■ Passage provided:
* Begin *
Advantages of JOEs for Marketing Management


Facilitate business transformation

JOEs help companies manage the many moving parts inherent in the modern customer journey, stitching together different marketing systems, platforms, channels, and initiatives. They allow different teams to understand how their programs and projects impact everyone involved in the customer journey—from product development teams to marketing to sales to customer service.

Journey orchestration engines eliminate siloed marketing management and inconsistent customer experiences by stitching customer data from multiple touchpoints together. A by-product of clarity around the customer journey is the ability to restructure marketing functions to optimise the customer journey and manipulate channel activity accordingly rather than having teams that focus on optimising channels in isolation.

Remove organisational silos

Effective journey orchestration requires multi-team communication and coordination. JOEs remove organisational silos, connecting different pieces of your customer experience tech stack so that everyone’s accessing the same information.

This allows different teams—product, marketing, customer service, sales—to understand the customer journey outside of their own individual bubbles. Removing silos not only reveals stumbling blocks along the customer journey, but it helps ensure that all teams work together to achieve common goals.

Improve journey visualisation

Eliminate data and system silos so you can visualise every aspect of the customer journey.

  • Understand your customers’ buying experience (versus your understanding of that experience).
  • Eliminate blind spots by connecting all points of the customer journey (which can then be communicated to all teams involved in creating that journey).

Improve journey optimisation

JOEs assume that each individual experience contributes to the whole, so tweaking one step in the journey may have consequences for another step, or for the entire journey.

  • Identify friction points within and across the customer journey so they can be improved/optimised.
  • Create predictive models based on customer journey mapping which helps make your buyer personas more accurate (and customer interactions more effective).
* End *
■ Short problem:
Continue the passage on the advantages of journey orchestration engines for marketing management, beginning directly after its final sentence.

■ Data section:
* Begin *
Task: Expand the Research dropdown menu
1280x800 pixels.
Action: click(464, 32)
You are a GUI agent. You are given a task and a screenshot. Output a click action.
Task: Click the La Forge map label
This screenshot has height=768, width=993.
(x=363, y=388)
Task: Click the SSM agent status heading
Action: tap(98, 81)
* End *
■ Exercise result:
  • Positively impact the holistic customer experience, making customers happy, and ultimately reducing costs and improving revenue.

Improves efficiency and effectiveness of marketing activities

 The ability to analyse and quantify each customer interaction so you can understand what impacts your customers (and company) the most.

Advantages of JOEs for customer experience

Journey orchestration takes mapping to the next level by making positive changes that improve user experience, optimise design elements, and ensure the customer’s interactions are streamlined (and appropriate) across the journey lifecycle.

Since a JOE’s inherent benefits include scalability and omnichannel integration, they help you keep the customer experience consistent over time across the entire journey.

Identify & resolve experience roadblocks

The process of journey mapping requires you to navigate and document all customer interactions and touchpoints. Mapping is a necessary component of journey orchestration. It shows how systems, initiatives, data, and people are connected, but it also shows the opposite—where you lack sufficient support or information within the journey.

It provides transparency and insight about what customers are experiencing and helps set the stage for the changes you need to positively impact the journey.

Personalise experiences across channels

Successful customer journey orchestration seeks to achieve peak personalization—customising each individual customer’s journey across every channel. JOEs move away from personalising each separate experience, instead focusing on the interactions that are most relevant in the context of the entire buying journey.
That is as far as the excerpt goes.